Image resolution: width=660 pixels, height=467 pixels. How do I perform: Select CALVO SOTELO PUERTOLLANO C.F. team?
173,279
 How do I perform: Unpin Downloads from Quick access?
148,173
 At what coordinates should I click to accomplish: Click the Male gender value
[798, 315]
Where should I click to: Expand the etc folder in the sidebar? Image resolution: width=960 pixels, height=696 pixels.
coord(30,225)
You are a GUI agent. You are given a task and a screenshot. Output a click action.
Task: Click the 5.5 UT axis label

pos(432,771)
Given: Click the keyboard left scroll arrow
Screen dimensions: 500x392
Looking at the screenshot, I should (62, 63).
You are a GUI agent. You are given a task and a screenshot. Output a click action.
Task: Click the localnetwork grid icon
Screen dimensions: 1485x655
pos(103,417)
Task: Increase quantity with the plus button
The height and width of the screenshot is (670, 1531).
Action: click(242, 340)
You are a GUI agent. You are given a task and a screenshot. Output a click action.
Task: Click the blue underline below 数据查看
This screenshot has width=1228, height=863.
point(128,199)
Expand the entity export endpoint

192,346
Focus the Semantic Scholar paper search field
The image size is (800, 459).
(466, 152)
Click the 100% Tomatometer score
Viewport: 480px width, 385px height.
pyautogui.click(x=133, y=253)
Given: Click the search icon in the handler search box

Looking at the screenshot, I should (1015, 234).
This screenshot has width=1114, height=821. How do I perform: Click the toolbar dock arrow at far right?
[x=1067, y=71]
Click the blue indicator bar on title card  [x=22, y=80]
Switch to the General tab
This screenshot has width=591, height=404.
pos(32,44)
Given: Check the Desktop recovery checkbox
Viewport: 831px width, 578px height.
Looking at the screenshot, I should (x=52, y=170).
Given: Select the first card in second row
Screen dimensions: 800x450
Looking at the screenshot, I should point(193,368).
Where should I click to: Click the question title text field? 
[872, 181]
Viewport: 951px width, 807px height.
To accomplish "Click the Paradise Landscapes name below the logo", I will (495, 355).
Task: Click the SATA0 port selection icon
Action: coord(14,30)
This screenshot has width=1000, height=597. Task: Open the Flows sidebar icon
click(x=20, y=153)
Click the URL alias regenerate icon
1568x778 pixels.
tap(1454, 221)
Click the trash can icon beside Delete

────────

> EXERCISE DESCRIPTION:
Nothing is to be left out; reproduce each record exactly.

> REPLY TO THE TASK:
Image resolution: width=660 pixels, height=467 pixels. How do I perform: Select CALVO SOTELO PUERTOLLANO C.F. team?
173,279
 How do I perform: Unpin Downloads from Quick access?
148,173
 At what coordinates should I click to accomplish: Click the Male gender value
[798, 315]
Where should I click to: Expand the etc folder in the sidebar? Image resolution: width=960 pixels, height=696 pixels.
coord(30,225)
You are a GUI agent. You are given a task and a screenshot. Output a click action.
Task: Click the 5.5 UT axis label

pos(432,771)
Given: Click the keyboard left scroll arrow
Screen dimensions: 500x392
Looking at the screenshot, I should (62, 63).
You are a GUI agent. You are given a task and a screenshot. Output a click action.
Task: Click the localnetwork grid icon
Screen dimensions: 1485x655
pos(103,417)
Task: Increase quantity with the plus button
The height and width of the screenshot is (670, 1531).
Action: click(242, 340)
You are a GUI agent. You are given a task and a screenshot. Output a click action.
Task: Click the blue underline below 数据查看
This screenshot has width=1228, height=863.
point(128,199)
Expand the entity export endpoint

192,346
Focus the Semantic Scholar paper search field
The image size is (800, 459).
(466, 152)
Click the 100% Tomatometer score
Viewport: 480px width, 385px height.
pyautogui.click(x=133, y=253)
Given: Click the search icon in the handler search box

Looking at the screenshot, I should (1015, 234).
This screenshot has width=1114, height=821. How do I perform: Click the toolbar dock arrow at far right?
[x=1067, y=71]
Click the blue indicator bar on title card  [x=22, y=80]
Switch to the General tab
This screenshot has width=591, height=404.
pos(32,44)
Given: Check the Desktop recovery checkbox
Viewport: 831px width, 578px height.
Looking at the screenshot, I should (x=52, y=170).
Given: Select the first card in second row
Screen dimensions: 800x450
Looking at the screenshot, I should point(193,368).
Where should I click to: Click the question title text field? 
[872, 181]
Viewport: 951px width, 807px height.
To accomplish "Click the Paradise Landscapes name below the logo", I will (495, 355).
Task: Click the SATA0 port selection icon
Action: coord(14,30)
This screenshot has width=1000, height=597. Task: Open the Flows sidebar icon
click(x=20, y=153)
Click the URL alias regenerate icon
1568x778 pixels.
tap(1454, 221)
Click the trash can icon beside Delete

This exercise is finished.